Making Shabbat

Making Shabbat

Author: Joseph Reimer

Publisher: Brandeis University Press

Published: 2022-08-18

Total Pages: 249

ISBN-13: 1684580978

DOWNLOAD EBOOK

"Early in the 20th century, Jewish camp leaders had little interest in creating spiritual experiences for their campers. Yet Jewish camps have gradually provided primal Jewish experiences that campers could enjoy, parents appreciate, and alumni fondly recall. This book considers how Shabbat at camp became the focus for these experiences"--


Henderson the Rain King

Henderson the Rain King

Author: Saul Bellow

Publisher: Turtleback Books

Published: 1996-06

Total Pages: 0

ISBN-13: 9780613172745

DOWNLOAD EBOOK

A middle-age American millionaire goes to Africa in search of a more meaningful life and receives the adoration of an African tribe that believes he has a gift for rainmaking


Youth Camp Safety Act

Youth Camp Safety Act

Author: United States. Congress. House. Committee on Education and Labor.

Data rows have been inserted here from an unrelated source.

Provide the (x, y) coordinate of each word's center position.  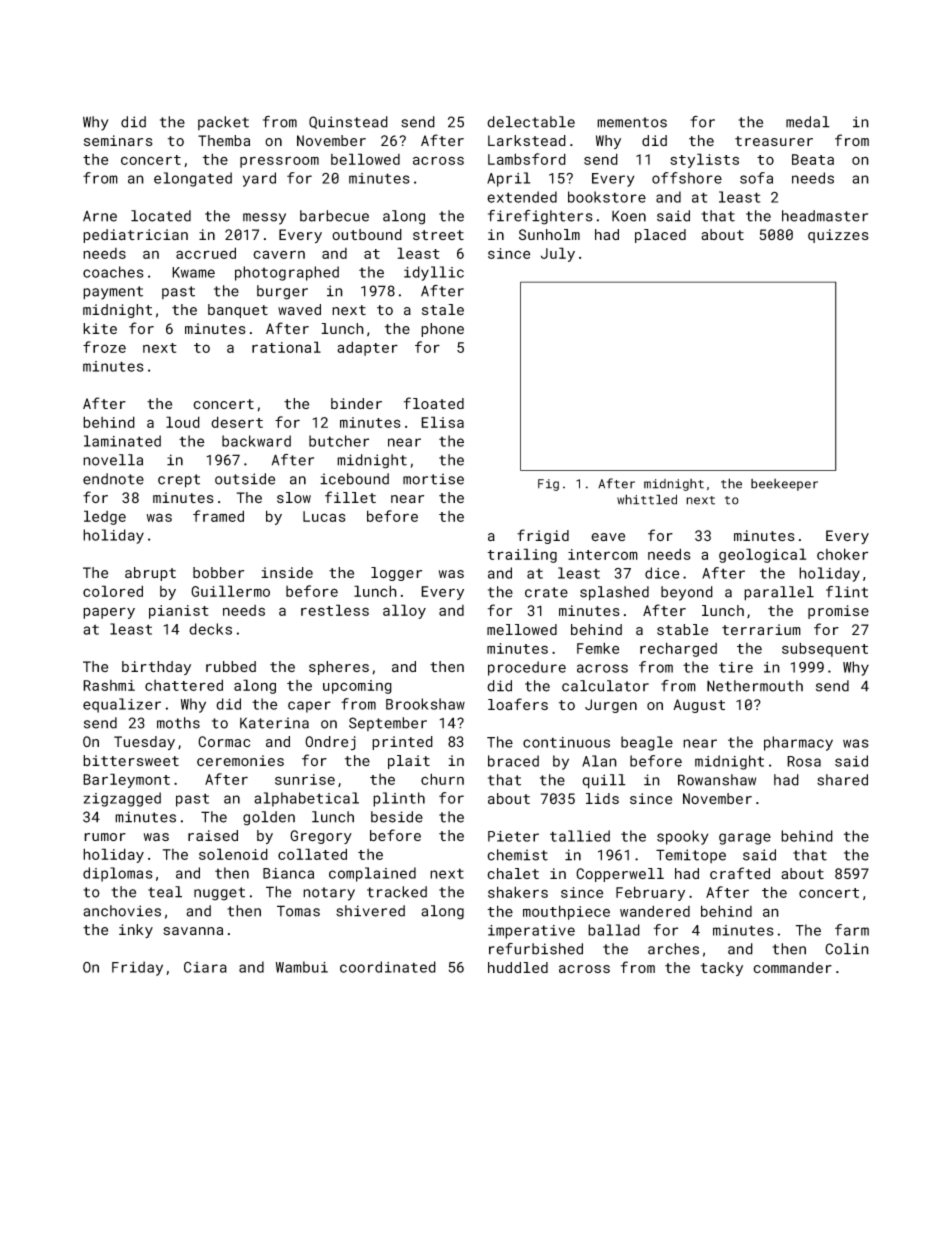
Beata (813, 159)
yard (259, 179)
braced (513, 761)
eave (608, 537)
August (699, 706)
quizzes (838, 236)
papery (109, 613)
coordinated (388, 967)
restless (335, 610)
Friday (137, 968)
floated (434, 403)
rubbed (231, 666)
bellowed (365, 159)
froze (104, 347)
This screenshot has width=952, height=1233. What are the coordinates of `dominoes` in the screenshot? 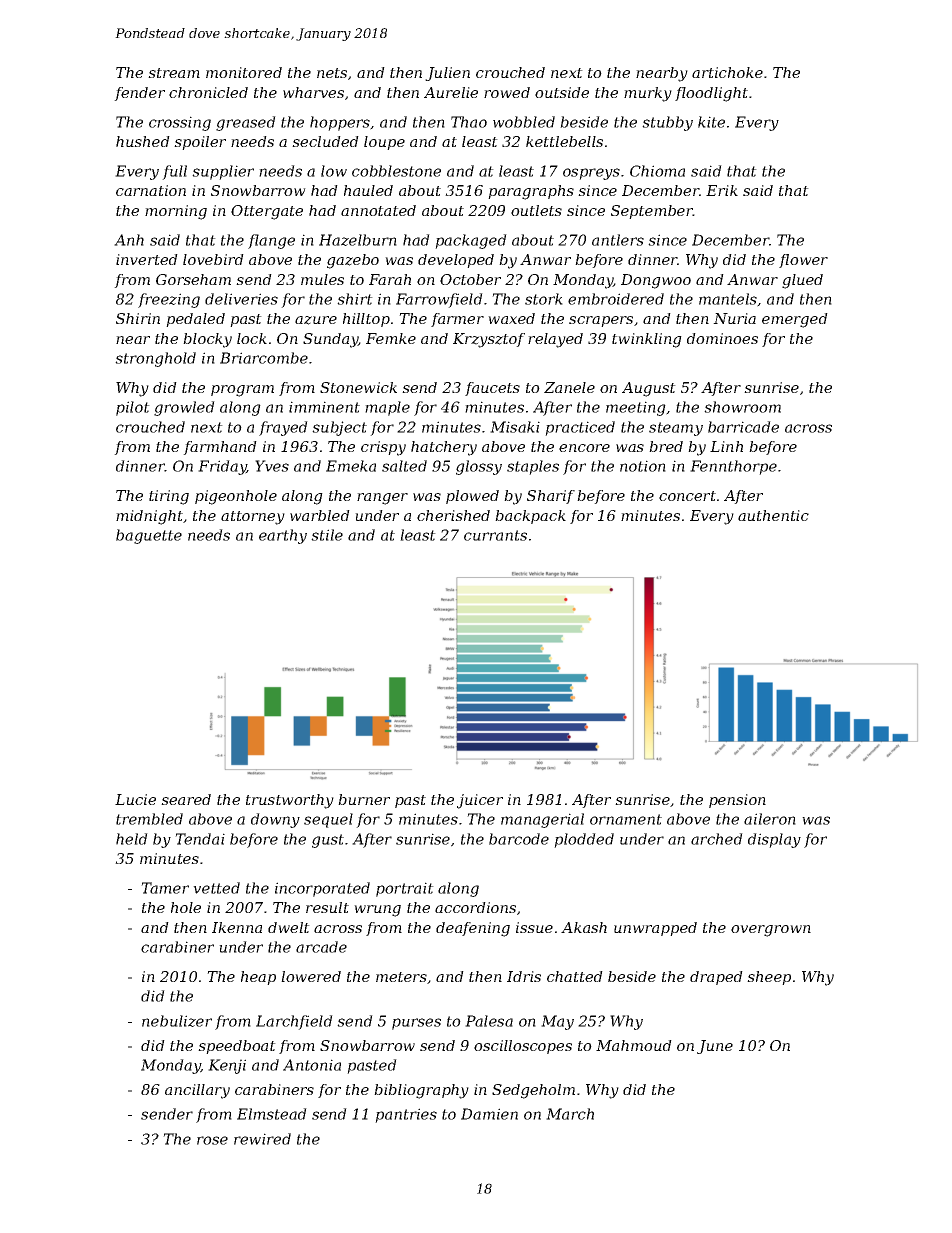 It's located at (722, 338).
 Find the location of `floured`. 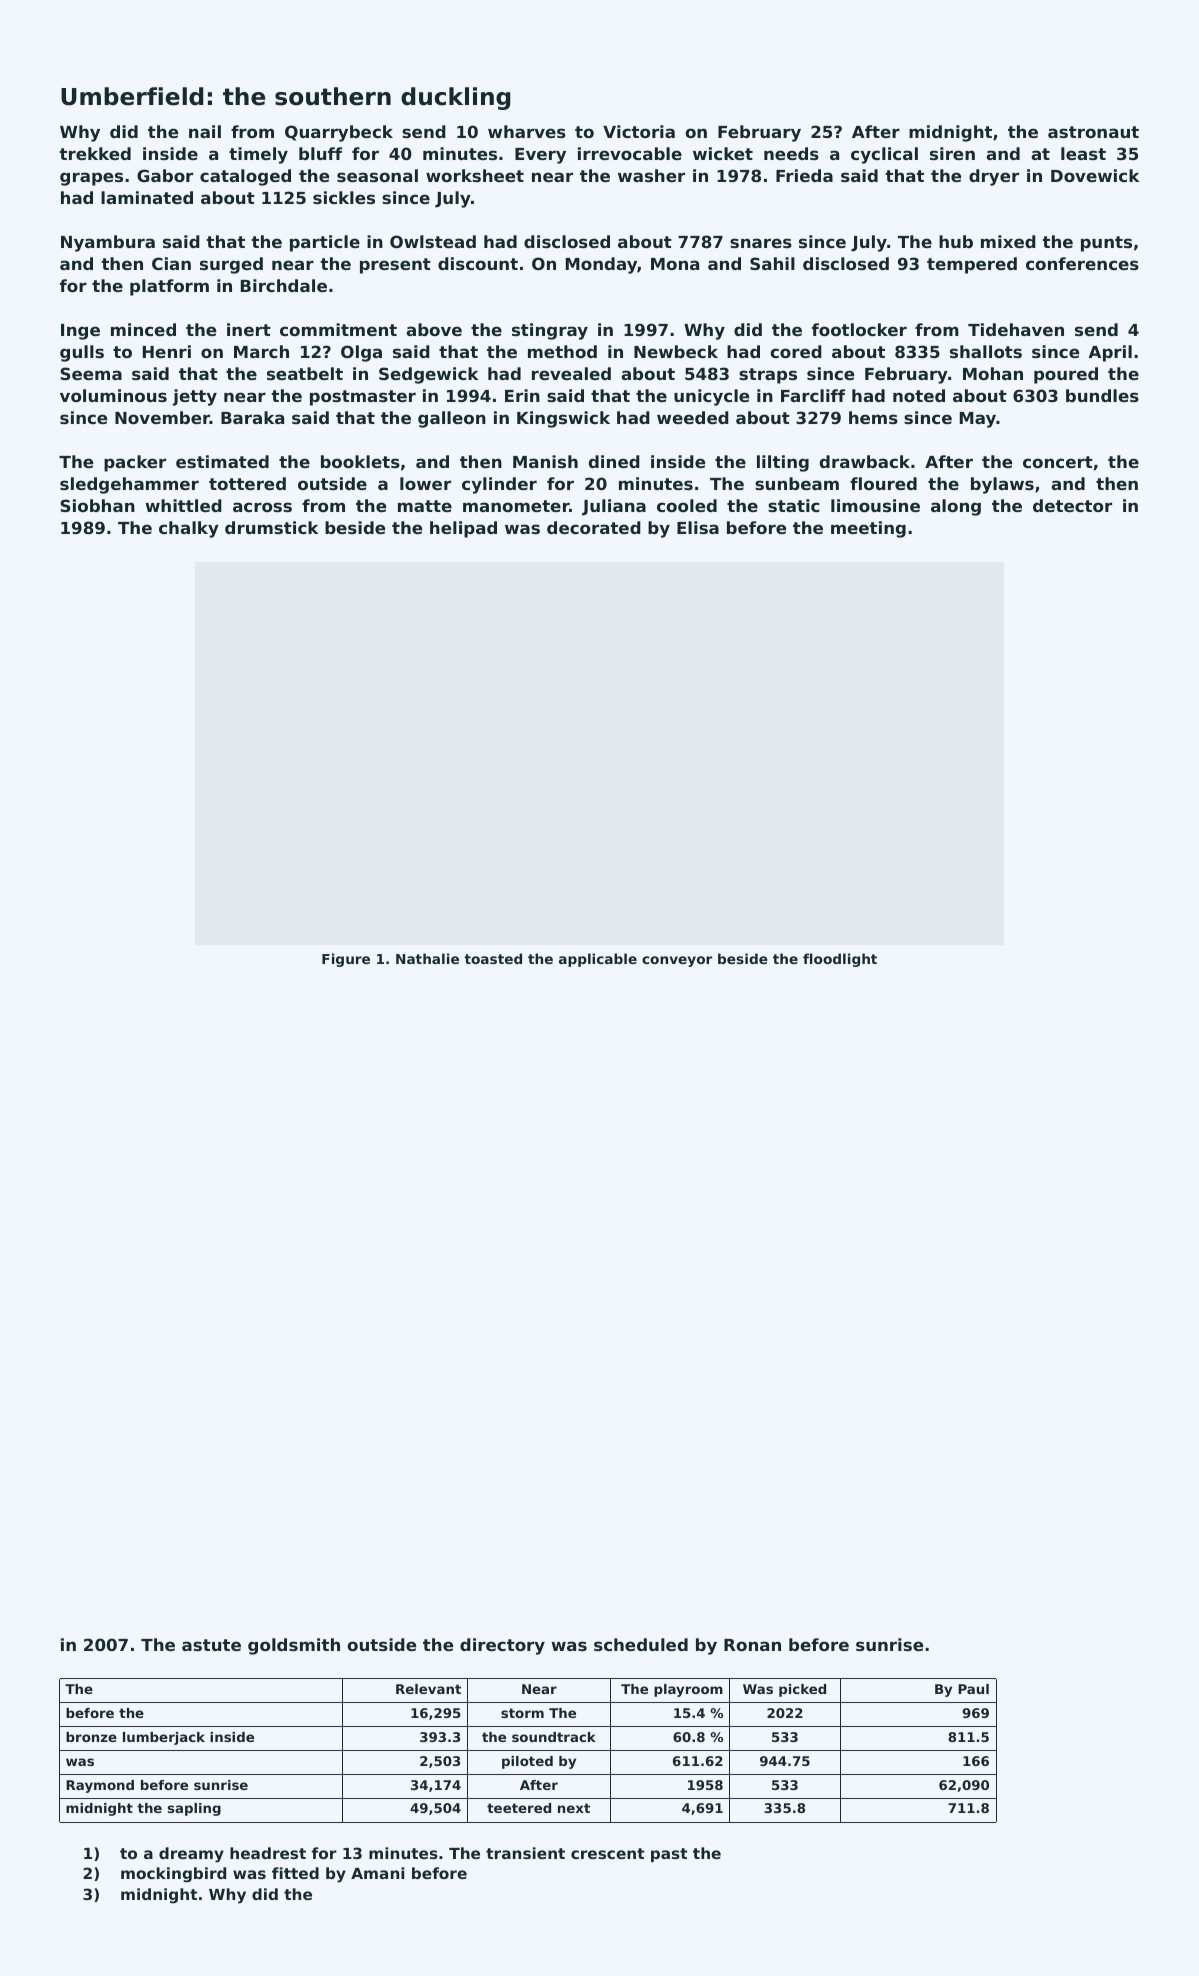

floured is located at coordinates (883, 483).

Select Subcommittee on Labor

Publisher:

Published: 1974

Total Pages: 548

ISBN-13:

DOWNLOAD EBOOK


The Farm & Wilderness Summer Camps

The Farm & Wilderness Summer Camps

Author: Emily K. Abel

Publisher: Rutgers University Press

Published: 2023-12-15

Total Pages: 175

ISBN-13: 1978836651

DOWNLOAD EBOOK

Although summer camps profoundly impact children, they have received little attention from scholars. The well-known Farm & Wilderness (F&W) camps, founded in 1939 by Ken and Susan Webb, resembled most other private camps of the same period in many ways, but F&W also had some distinctive features. Campers and staff took pride in the special ruggedness of the surrounding environment, and delighted in the exceptional rigor of the camping trips and the work projects. Importantly, the Farm & Wilderness camps were some of the first private camps to become racially integrated.The Farm & Wilderness Summer Camps: Progressive Ideals in the Twentieth Century traces these camps, both unique and emblematic of American youth culture of the twentieth century, from their establishment in the late 1930s to the end of the twentieth century. Emily K. Abel and Margaret K. Nelson explore how ideals considered progressive in the 1940s and 1950s had to be reconfigured by the camps to respond to shifts in culture and society as well as to new understandings of race and ethnicity, social class, gender, and sexual identity. To illustrate this change, the authors draw on over forty interviews with former campers, archival materials, and their own memories. This book tells a story of progressive ideals, crises of leadership, childhood challenges, and social adaptation in the quintessential American summer camp.